Residents reassured following oak processionary moth outbreak

Published Friday, 26 June 2020

Bromley residents are being advised to be vigilant after the discovery of oak processionary moth caterpillars on Tugmutton Common.

As well as causing damage to oak trees, the caterpillars of this moth can pose a risk to human and animal health. Residents in the local area are therefore being reassured that action is already being taken to remove the nests and are being asked to report any sightings elsewhere. Bromley Council’s tree team will be liaising with the Forestry Commission following confirmation of the outbreak and a 500-metre monitoring zone is being set up around the main affected woodland on Tugmutton Common, also known as Farnborough Recreation Ground.

Residents are strongly advised not to touch the caterpillars or interfere with the nests as the microscopic hairs from the caterpillars contain a toxin that are known to cause itchy skin rashes, itchy eyes and a sore throat. If individuals suspect that they have been exposed to the caterpillar’s hairs and have these symptoms they should contact their GP or NHS Direct, advising them of the potential contact they have had.

Animals such as dogs can also be affected by the caterpillar’s hairs and dog walkers are advised to be vigilant when exercising their dogs in woodland settings and not to let curious dogs investigate the caterpillars or their nests, which can sometimes fall to the ground.

────────────────────

### PROMPT A
According to the oak processionary moth news item, what size is the monitoring zone being set up around the main affected woodland on Tugmutton Common?
### PROMPT B
Reproduce, word for word, the part of the oak processionary moth news item between "Published Friday, 26" and "on Tugmutton Common.", inclusive.

────────────────────

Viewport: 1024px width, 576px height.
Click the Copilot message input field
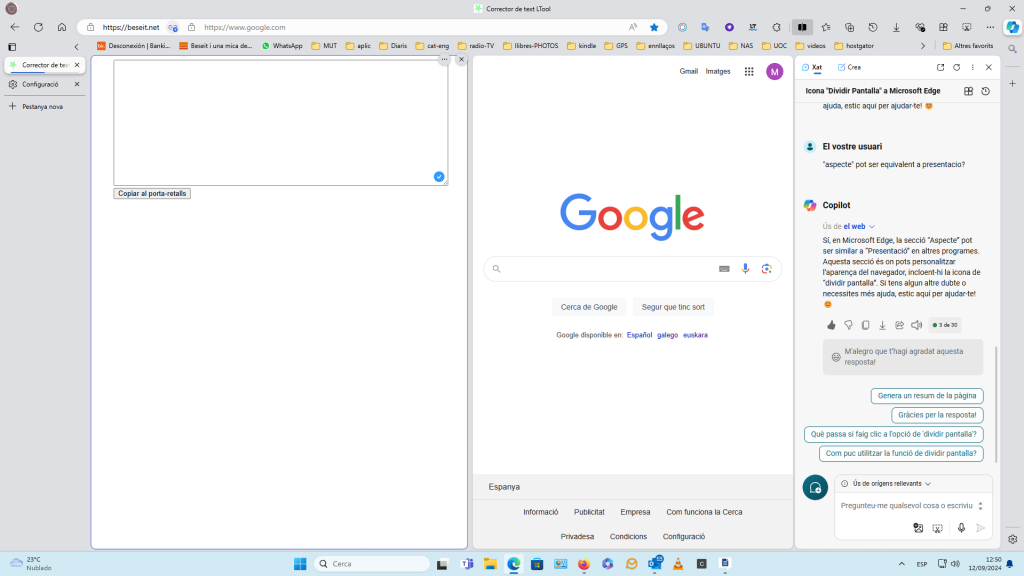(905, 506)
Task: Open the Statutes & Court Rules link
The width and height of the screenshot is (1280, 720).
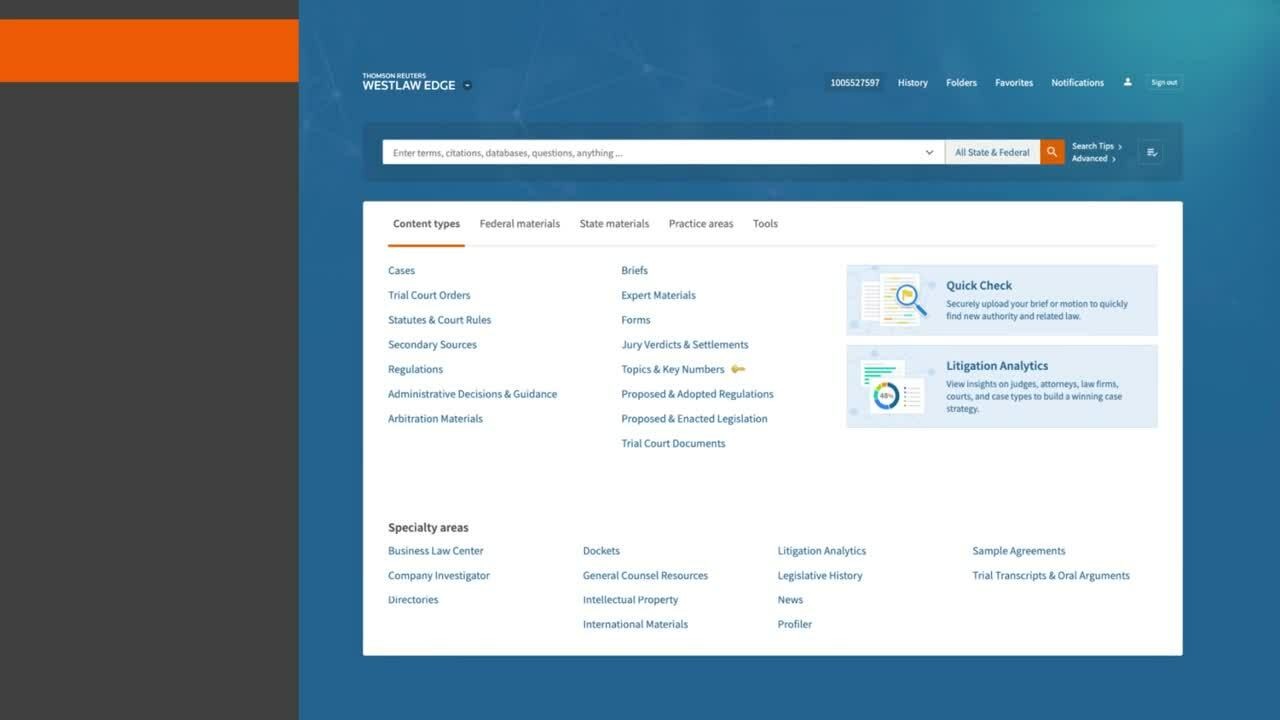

────────────────────

### EXERCISE ANSWER A
500 meters.

### EXERCISE ANSWER B
Published Friday, 26 June 2020

Bromley residents are being advised to be vigilant after the discovery of oak processionary moth caterpillars on Tugmutton Common.